传统骨再生策略需同时提供支架材料、生长因子或干细胞，后者可导致异位骨形成，增加癌症风险等。因此，仅由骨仿生材料招募宿主细胞形成的内源性骨再生更具临床意义。仿生材料介导的骨再生过程涉及材料、免疫细胞和宿主骨髓间充质干细胞（BMSCs）之间相互作用。课题组在前期研究中成功制备具骨样多级结构的仿生矿化胶原，并发现巨噬细胞极化参与材料介导的骨再生过程。T细胞是适应性免疫系统的重要效应细胞，在骨改建过程中发挥重要作用。然而，T细胞是否参与、并与巨噬细胞协同调节仿生矿化胶原介导的骨再生过程尚未知。本项目拟以仿生矿化胶原、免疫细胞（T细胞及巨噬细胞）和BMSCs之间相互作用为切入点，探讨仿生矿化胶原介导的内源性骨再生的骨免疫机制，尤其是对T细胞的激活和分化，并通过调节T细胞亚群及相关细胞因子促进仿生材料对骨缺损的再生效果。本项目有望发现一种新的材料介导的内源性骨再生机制，推动仿生矿化胶原的临床转化。

Traditional bone tissue regeneration strategies usually require the simultaneous provision of scaffold materials, growth factors, or stem cells. The shortcomings of these strategies include the high cost of exogenous cells and growth factors, the formation of heterotopic bone, and even increased cancer risk. Therefore, the synthesis of an intelligent biomaterial that can recruit endogenous cells to restore the structure and function of bone is more significant. The biomaterials-mediated bone regeneration process involves the interactions among scaffolds, immune cells, and bone marrow mesenchymal stem cells (BMSCs). In the previous studies, we prepared biomimetic mineralized collagen mimicking bone hierarchical nanostructure, and found that macrophage polarization was involved in the bone regeneration process mediated by mineralized collagen. T cells are the important effector cells of the adaptive immune system and play an important role in the process of bone remodeling. However, the involvement of T cells and the synergistic regulation of mineralized collagen-mediated bone regeneration with macrophages are unknown. This project aims to investigate the interactions among biomimetic mineralized collagen, BMSCs, immune cells (T cells and macrophages) during endogenous bone regeneration, especially about T cell activation and differentiation. We could promote the bone regeneration effect of biomaterials by regulating T cells subsets and related cytokines. This project is expected to discover a new mechanism of endogenous bone regeneration mediated by biomaterials and to promote the clinical translation of biomimetic mineralized collagen.

练习数据:
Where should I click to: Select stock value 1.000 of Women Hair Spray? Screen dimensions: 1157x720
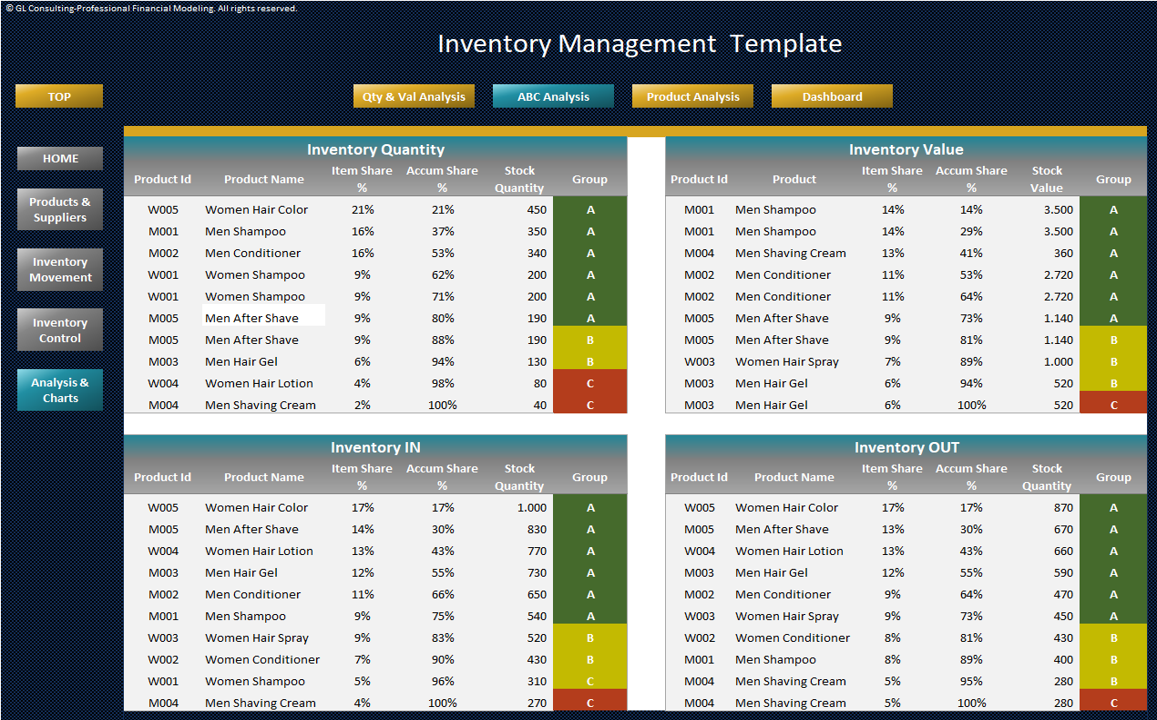click(1058, 361)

材料问题:
1 - 根据文档片段，T细胞是哪一免疫系统的重要效应细胞？
2 - 从文档片段中照抄一段文字：从含有“传统骨再生策略需同时提供支架”的那句开始，抄到“推动仿生矿化胶原的临床转化。”为止。
上述练习数据是另一份独立的材料，与文档片段没有关系。

书面回答:
1 - 适应性免疫系统。

2 -
传统骨再生策略需同时提供支架材料、生长因子或干细胞，后者可导致异位骨形成，增加癌症风险等。因此，仅由骨仿生材料招募宿主细胞形成的内源性骨再生更具临床意义。仿生材料介导的骨再生过程涉及材料、免疫细胞和宿主骨髓间充质干细胞（BMSCs）之间相互作用。课题组在前期研究中成功制备具骨样多级结构的仿生矿化胶原，并发现巨噬细胞极化参与材料介导的骨再生过程。T细胞是适应性免疫系统的重要效应细胞，在骨改建过程中发挥重要作用。然而，T细胞是否参与、并与巨噬细胞协同调节仿生矿化胶原介导的骨再生过程尚未知。本项目拟以仿生矿化胶原、免疫细胞（T细胞及巨噬细胞）和BMSCs之间相互作用为切入点，探讨仿生矿化胶原介导的内源性骨再生的骨免疫机制，尤其是对T细胞的激活和分化，并通过调节T细胞亚群及相关细胞因子促进仿生材料对骨缺损的再生效果。本项目有望发现一种新的材料介导的内源性骨再生机制，推动仿生矿化胶原的临床转化。